Passage provided:
To explore the in-service preschool teachers' technological pedagogical content knowledge, a TPACK 
survey was applied in this study. The survey, with 42 items, was based on Chai et al.'s (2011b) study 
which originally included seven scales (content knowledge (CK), pedagogical knowledge (PK), 
pedagogical content knowledge (PCK), technological knowledge (TK), technological pedagogical 
knowledge (TPK), technological content knowledge (TCK) and technological pedagogical content 
knowledge (TPCK)). Items from the TK factor in this research mainly focused on web-based technologies 
(e.g., I am able to use social media [e.g., blogs, wikis, Facebook]), while the TPK factor largely explored 
constructivist-oriented use of technology (e.g., I am able to facilitate my students to use technology to 
construct different forms of knowledge representation). The items of each scale are expressed with 
bipolar strongly agree/strongly disagree statements on a seven-point Likert scale, representing the 
teachers' perceived competence for the item statements. The details of each scale are as follows (and 
Table 1): 
1. CK scale: evaluating in-service preschool teachers' knowledge of the subject matter.  
2. PK scale: exploring in-service preschool teachers' knowledge of their instructional methods, process 

and assessment for teaching the intended subject matter. 
3. PCK scale: assessing in-service preschool teachers' knowledge of adopting pedagogical strategies to 

foster learners' understanding of the subject matter. 
4. TK scale: measuring in-service preschool teachers' knowledge of the capacities and applications of 

commonly accessible technology. 
5. TPK scale: evaluating in-service preschool teachers' knowledge of using novel and specific 

technologies to teach or facilitate instruction. 
6. TCK scale: probing in-service preschool teachers' knowledge of how the technology can be used in 

teaching the subject. 
7. TPCK scale: assessing in-service preschool teachers' knowledge of using ICT to teach and show the 

designated subject content.

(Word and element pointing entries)
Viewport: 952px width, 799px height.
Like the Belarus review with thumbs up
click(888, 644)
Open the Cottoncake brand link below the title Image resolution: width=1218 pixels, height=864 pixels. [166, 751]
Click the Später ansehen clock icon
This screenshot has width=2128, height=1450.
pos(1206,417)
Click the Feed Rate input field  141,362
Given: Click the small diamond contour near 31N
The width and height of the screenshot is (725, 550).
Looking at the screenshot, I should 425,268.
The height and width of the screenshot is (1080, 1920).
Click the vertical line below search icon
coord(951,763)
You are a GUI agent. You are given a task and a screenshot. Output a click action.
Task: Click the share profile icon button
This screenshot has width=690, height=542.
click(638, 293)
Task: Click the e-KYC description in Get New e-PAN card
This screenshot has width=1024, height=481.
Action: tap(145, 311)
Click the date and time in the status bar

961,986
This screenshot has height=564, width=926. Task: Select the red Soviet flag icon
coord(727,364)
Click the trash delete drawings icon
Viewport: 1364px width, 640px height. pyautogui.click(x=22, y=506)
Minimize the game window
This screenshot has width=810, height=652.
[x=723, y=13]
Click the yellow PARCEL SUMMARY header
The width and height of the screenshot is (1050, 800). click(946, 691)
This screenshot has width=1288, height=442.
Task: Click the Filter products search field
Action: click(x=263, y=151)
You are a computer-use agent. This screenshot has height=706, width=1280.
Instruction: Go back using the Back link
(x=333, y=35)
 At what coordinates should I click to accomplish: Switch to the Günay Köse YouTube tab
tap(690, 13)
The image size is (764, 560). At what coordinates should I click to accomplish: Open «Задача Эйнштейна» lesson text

To-do list:
a – Answer these questions about the TPACK survey passage, one per line:
(i) How many items did the survey have?
(ii) On how many points is the Likert scale for each item?
(iii) What kind of technologies did the TK factor's items mainly focus on?
b – Count the lines in the entries that contain the string "search". Give only that number.

Exercise solutions:
a –
(i) 42
(ii) Seven
(iii) Web-based technologies

b – 2